Problem description:
From the line containing "Image resolution: width=768" to the last line of the data, both included, transcribe each line exactly, leaving out pictures and adding nothing.

Record extracts:
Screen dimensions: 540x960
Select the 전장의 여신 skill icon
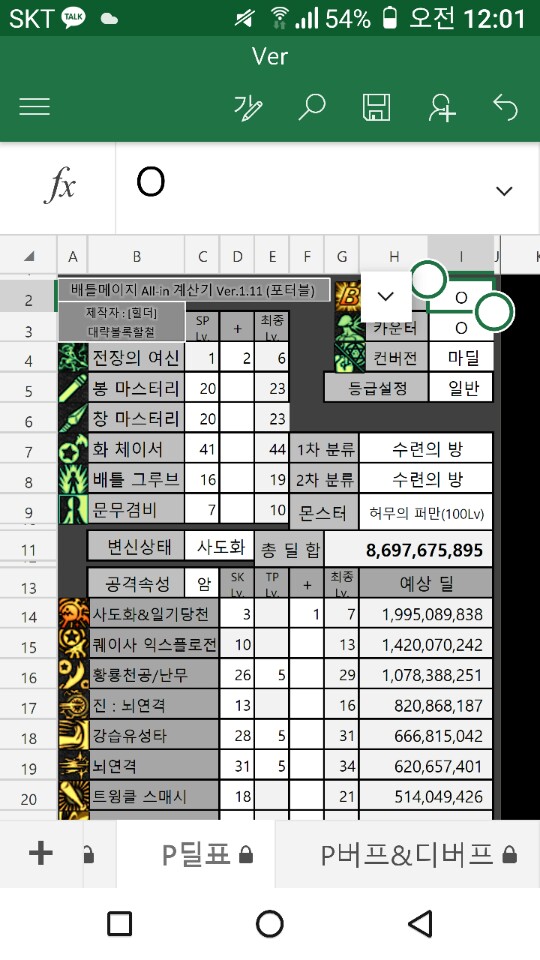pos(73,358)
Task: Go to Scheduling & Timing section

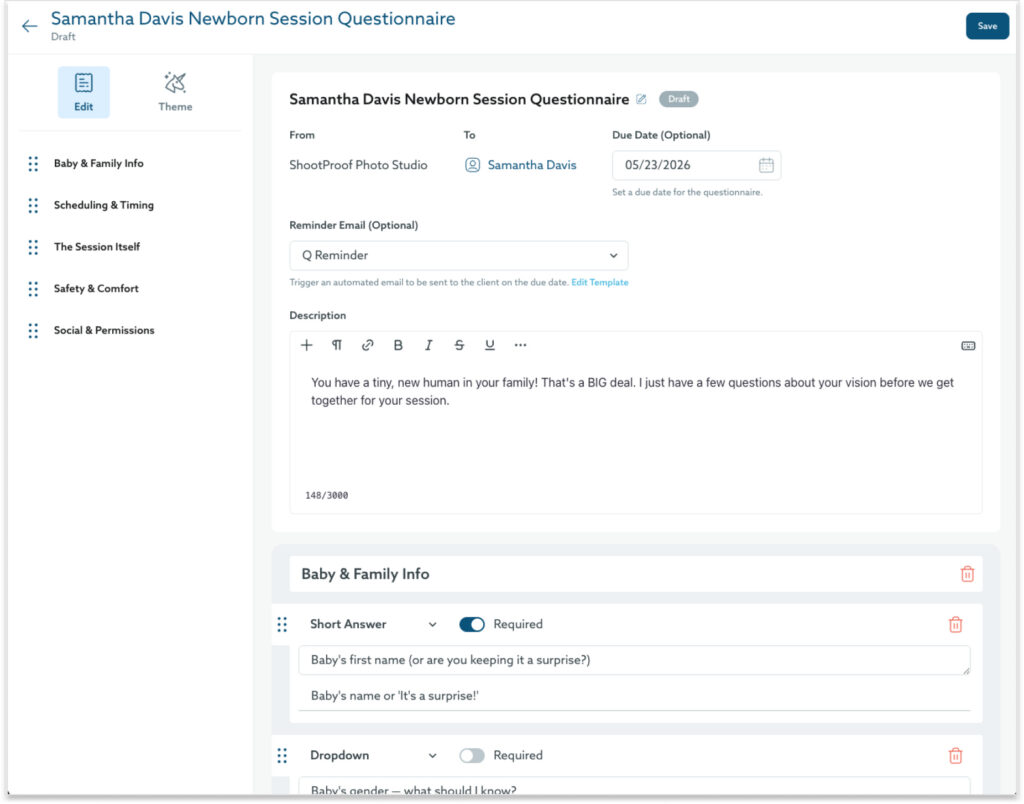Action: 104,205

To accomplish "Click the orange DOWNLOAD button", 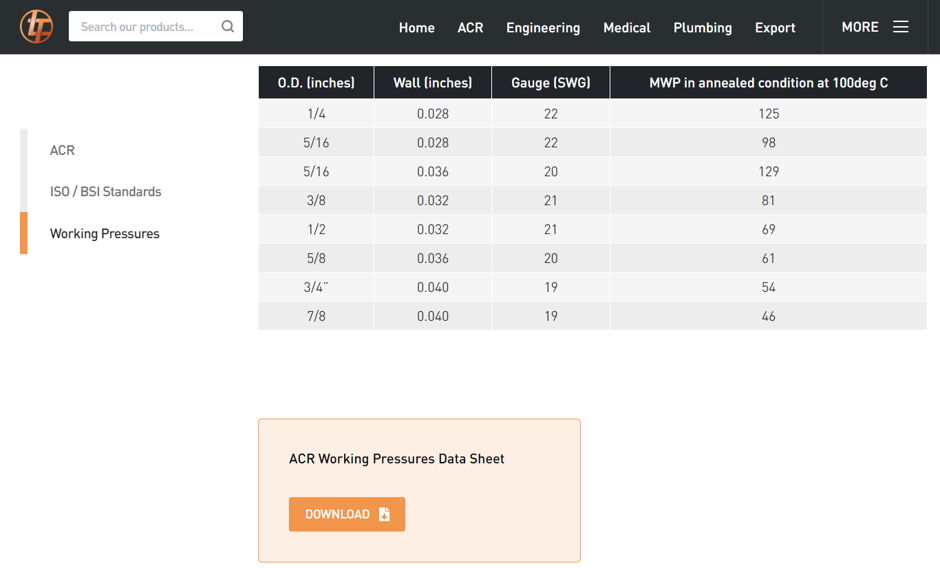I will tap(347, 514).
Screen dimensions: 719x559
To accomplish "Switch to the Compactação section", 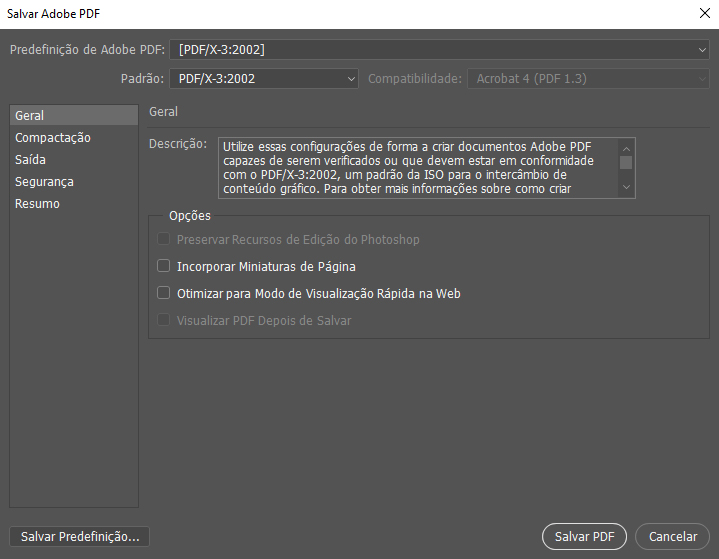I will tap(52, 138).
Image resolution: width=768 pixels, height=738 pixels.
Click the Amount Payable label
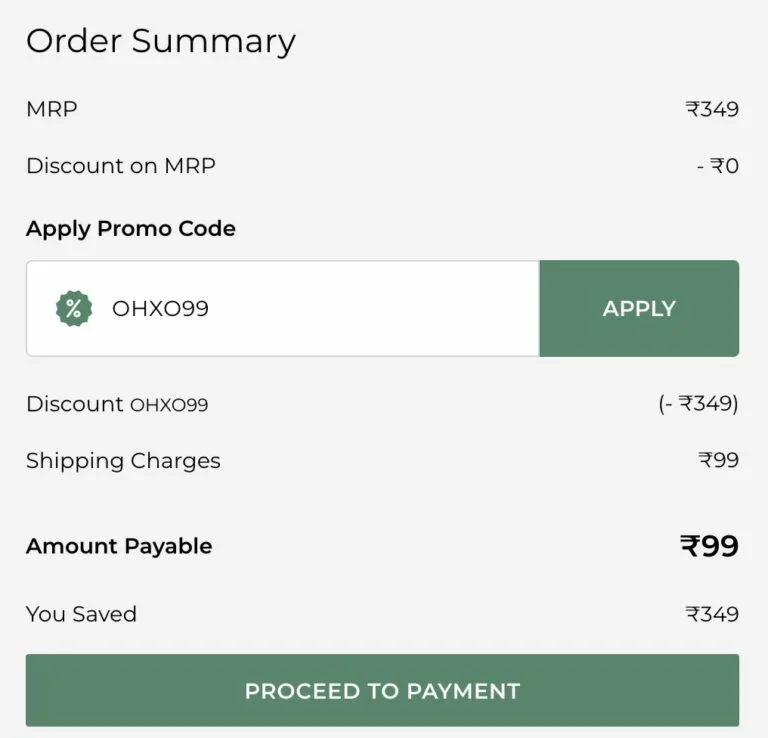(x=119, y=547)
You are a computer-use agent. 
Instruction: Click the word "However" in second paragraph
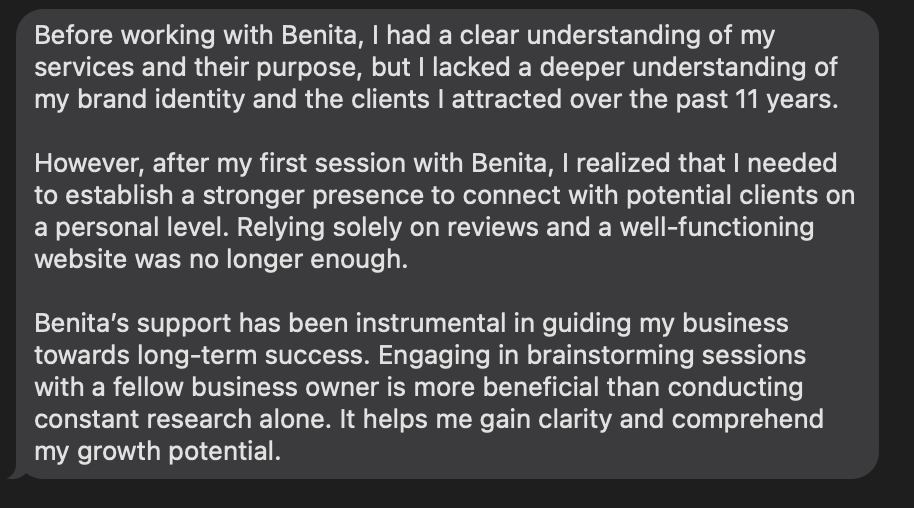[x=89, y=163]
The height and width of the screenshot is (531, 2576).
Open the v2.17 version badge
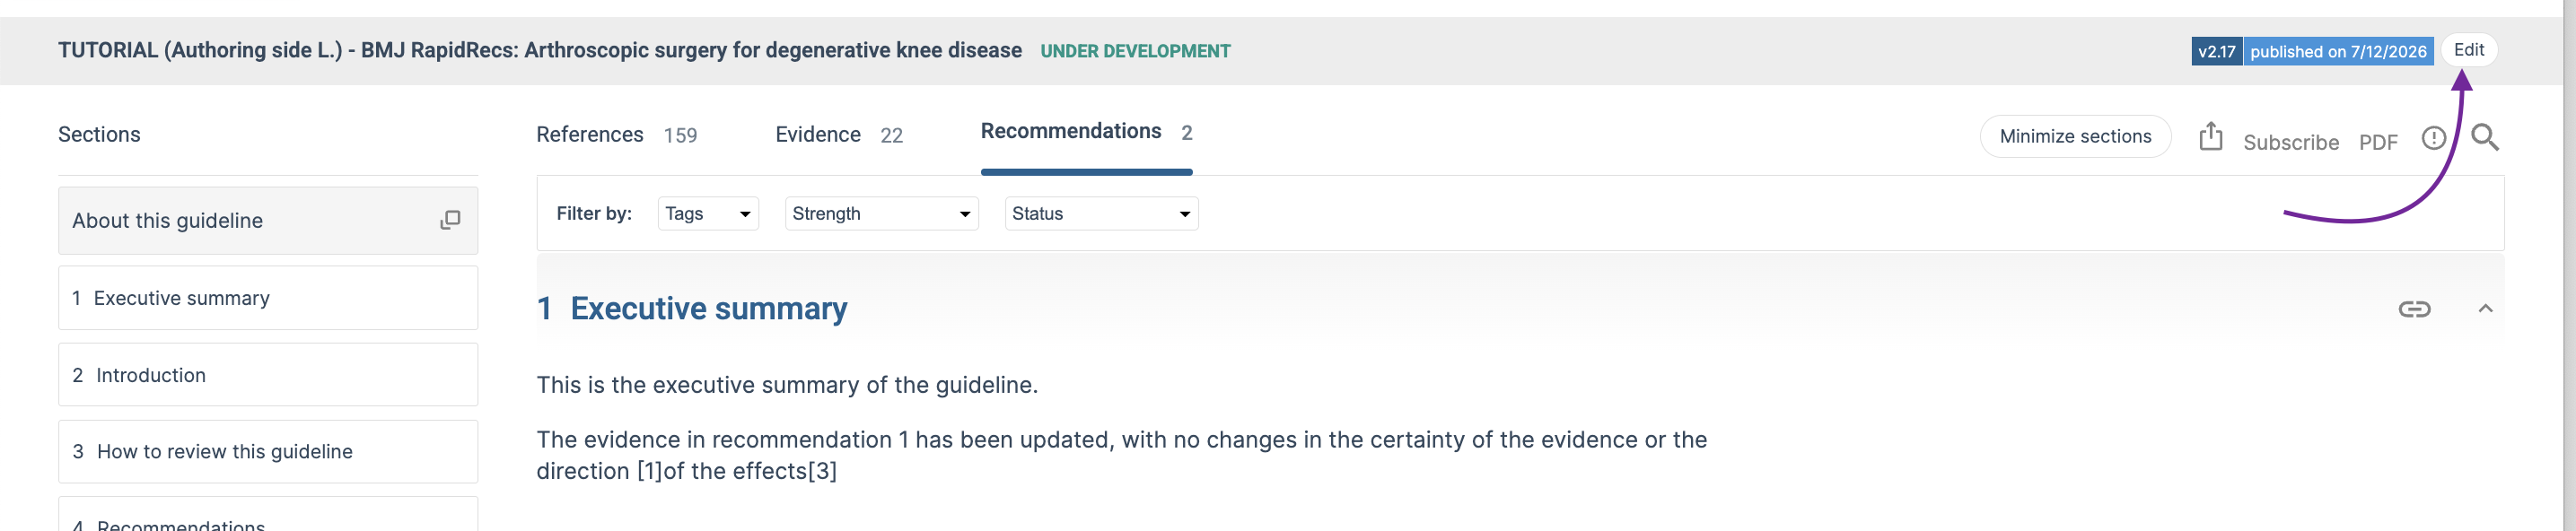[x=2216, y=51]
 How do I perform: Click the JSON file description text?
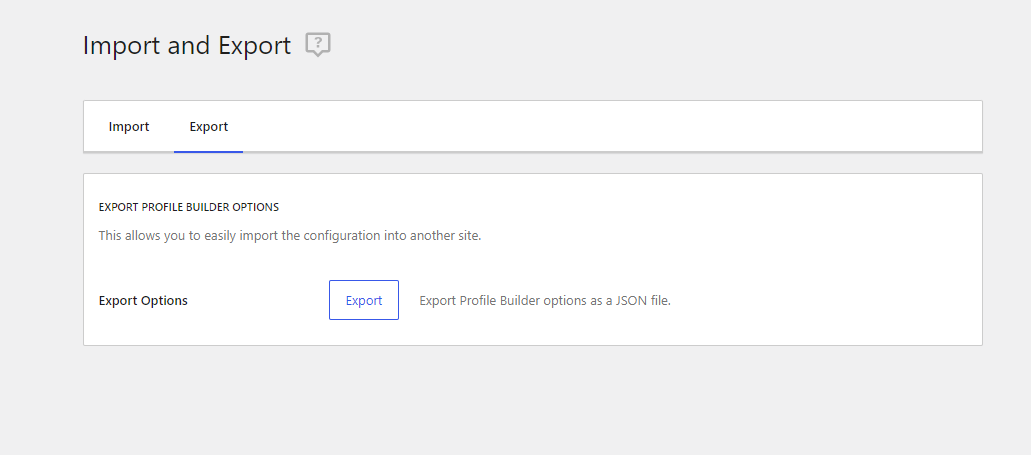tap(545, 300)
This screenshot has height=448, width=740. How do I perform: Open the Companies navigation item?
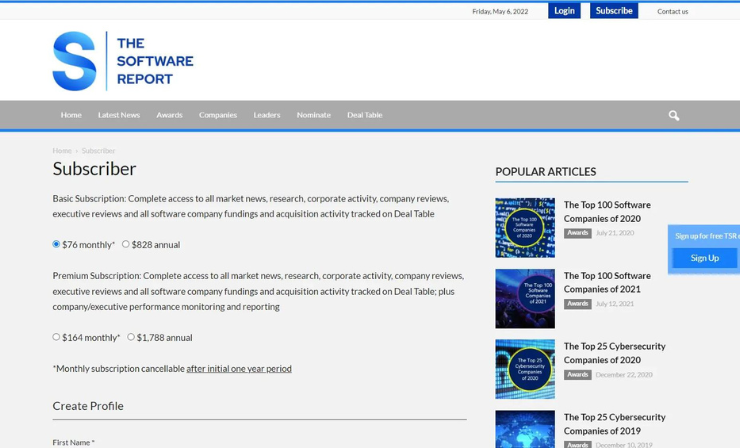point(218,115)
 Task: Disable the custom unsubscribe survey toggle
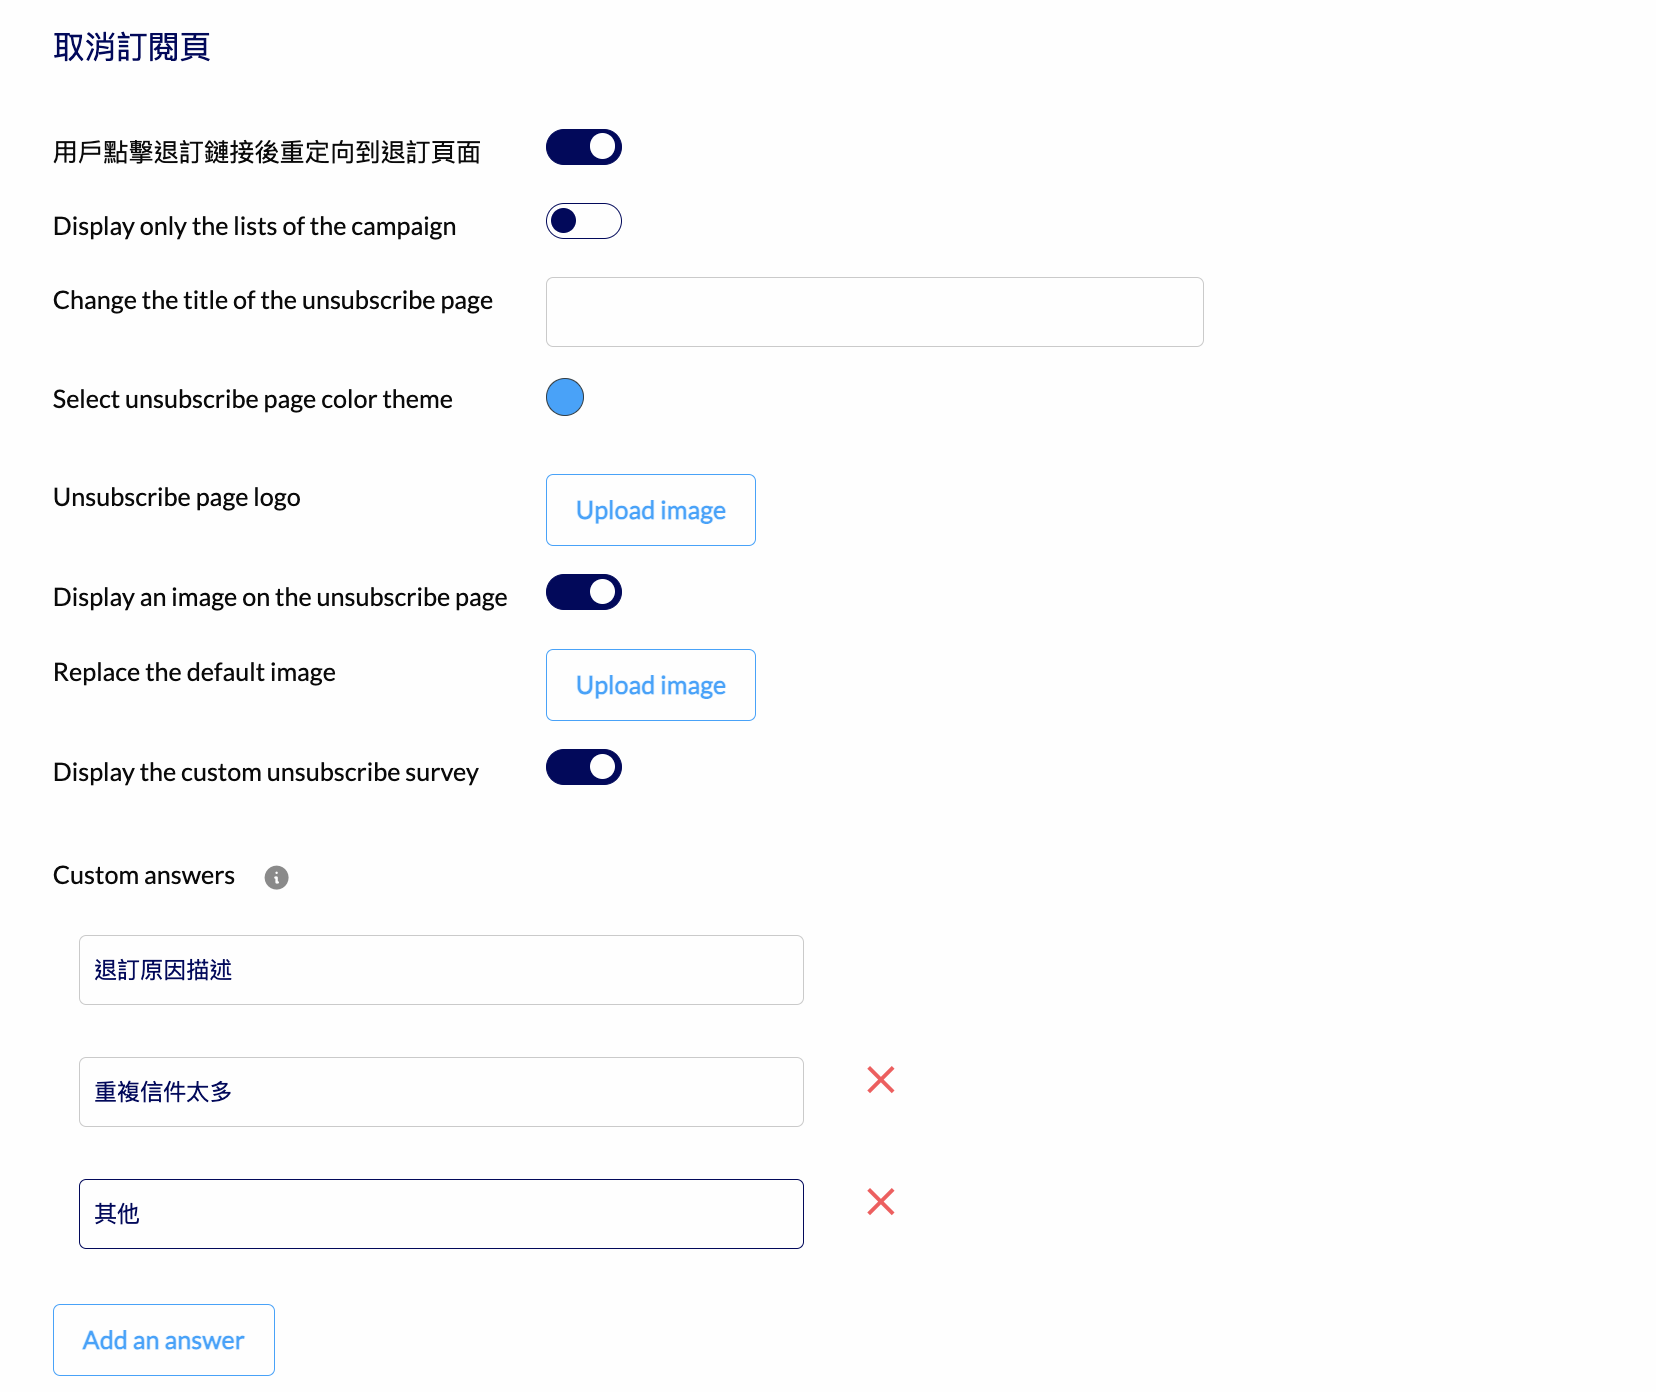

Output:
Image resolution: width=768 pixels, height=738 pixels.
Click the Amount Payable label
(x=119, y=547)
You are a computer-use agent. 
Instruction: Click the word "However" in second paragraph
[x=89, y=163]
The height and width of the screenshot is (531, 2576).
Open the v2.17 version badge
[x=2216, y=51]
 How do I perform: Click the JSON file description text?
tap(545, 300)
This screenshot has height=448, width=740. How do I perform: Open the Companies navigation item?
point(218,115)
 Task: Disable the custom unsubscribe survey toggle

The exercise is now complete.